Özet bilgiye gelince:
Özellikle orta yaş ve üzerinde biriyseniz ve vegan beslenmede kararlıysanız B12 takviyesi almayı lütfen unutmayın.
Bu haftanın ödevleri
Yeni bir yıla girdik. Çoğumuz da bunu yeni planlarla, hedeflerle destekledik. O plan ve hedeflerin içine mutlaka sağlıkla ilişkili bir şeyleri eklemek de lazım.
Peki ne yapmalı?
◊ Vaktim yok demeyi bırakıp hiç olmazsa evde mekik çekme egzersizleri, işyerinde çömelme antrenmanları yapmalı. Mekiklerin sayısını da çömelip kalkma yoğunluğunu da giderek artırmalı.
◊ İstirahat kalp hızını belirleyip netleştirmeli, uyguladığınız egzersiz programının etkili olup olmadığını anlamak için hızı gösteren rakamın düşüp düşmediğini izlemeli.
◊ Günde en az 30 dakikayı egzersizle ilgili bir çalışmaya ayırmalı. Bu çalışmaları danslarla, yoga, meditasyon, pilates çalışmalarıyla, hatta tai-chi ve Qigong gibi cazip antrenmanlarla da süslemeli.
Beyniniz için bunları deneyin
Daha güçlü ve sağlam beyin için,
Daha çok omega-3 kazanın.
Daha fazla B6, folik asit ve B12 temin edin.
C ve E vitamini zengini besinlere yüklenin.
Çayı sevin, makul miktarda kahve tüketin.
Bitter çikolatayı abartmadan yiyin.
Aktif bir hayat sürmeyi ihmal etmeyin.
Zerdeçaldan istifade edin.
Antosiyanin içeren besinlere (mor ve siyah sebze-meyveler) öncelik verin.
D vitamininizi dikkatle izleyin.
Alüminyum içeren ilaçlardan ve kozmetik ürünlerden uzak durun.
Uyku sorununuz varsa mutlaka çözün.
Aktif hayatı ve düzenli egzersizi ihmal etmeyin.

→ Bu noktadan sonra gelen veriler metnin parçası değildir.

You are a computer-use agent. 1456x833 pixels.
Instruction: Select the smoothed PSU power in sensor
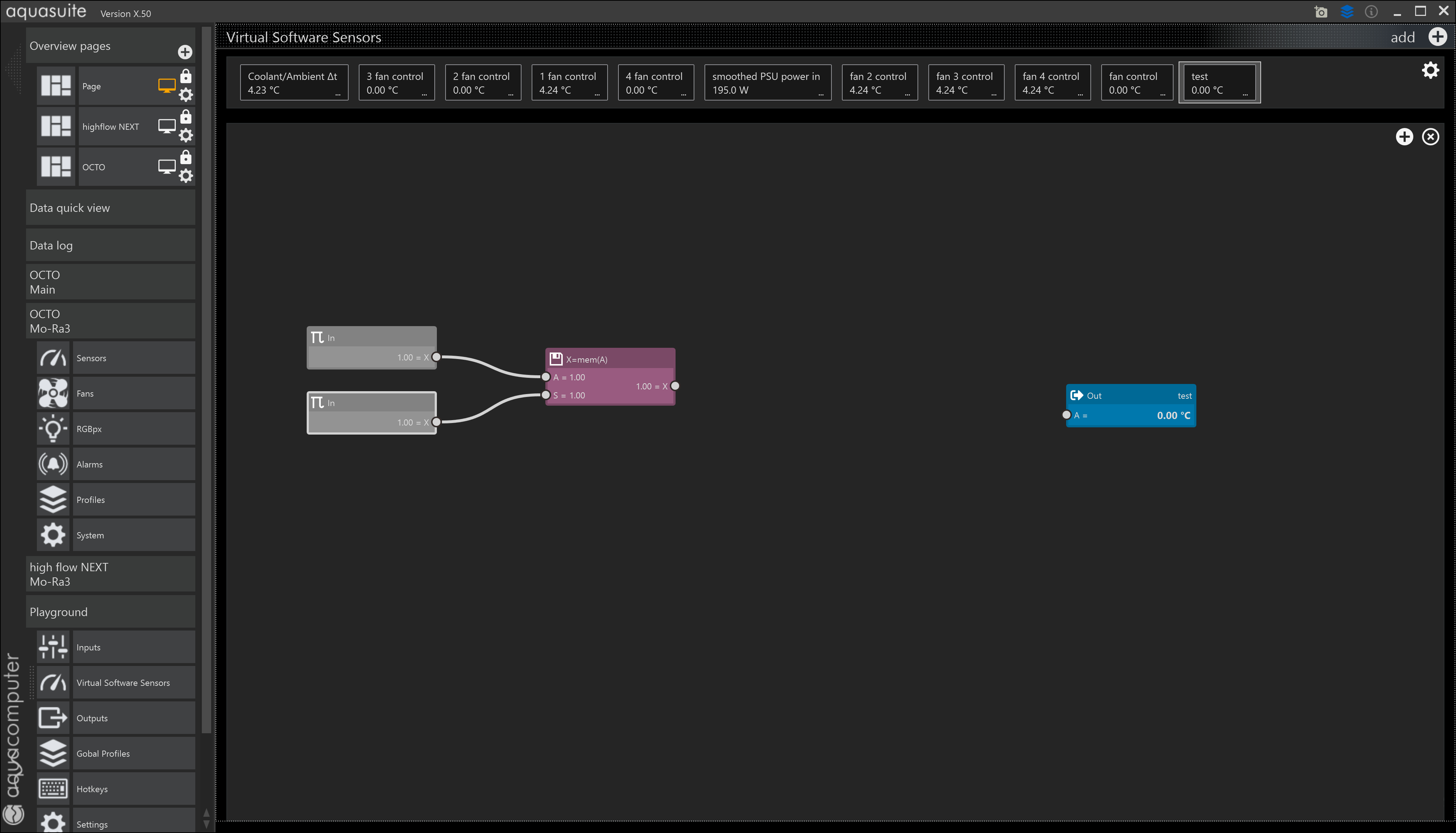coord(767,83)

Beyniniz için bunları yapmayın
Beyin;
Yüksek şekerden
Fazla insülinden
Aşırı trigliseridden
Obeziteden
Kontrolsüz alkol tüketiminden
Sigaradan
Uykusuzluktan
Depresyondan
Stresten
Kontrolsüz öfkeden asla hoşlanmıyor
Beyninize de egzersiz yaptırmayı unutmayın
Beyin her yaşta öğrenmeye açık bir organ. Üstelik sonsuz ve sınırsız bir gelişme kapasitesi de var.
O kapasiteyi ne kadar yüksekte tutarsanız bellek kaybı sorunuyla karşılaşma ihtimaliniz o oranda azalıyor.
Bunun için de tek yol var. Beyni sürekli eğitmek! Onu daimi bir öğrenim, deneyim süreci içinde tutmak.
Eğitim beyni yaşlanmadan koruyan, en azından yaşlanma hızını azaltan en önemli güç. Bu nedenle de yaşamı “sürekli bir öğretim platformu” içinde sürdürmek çok doğru bir seçim.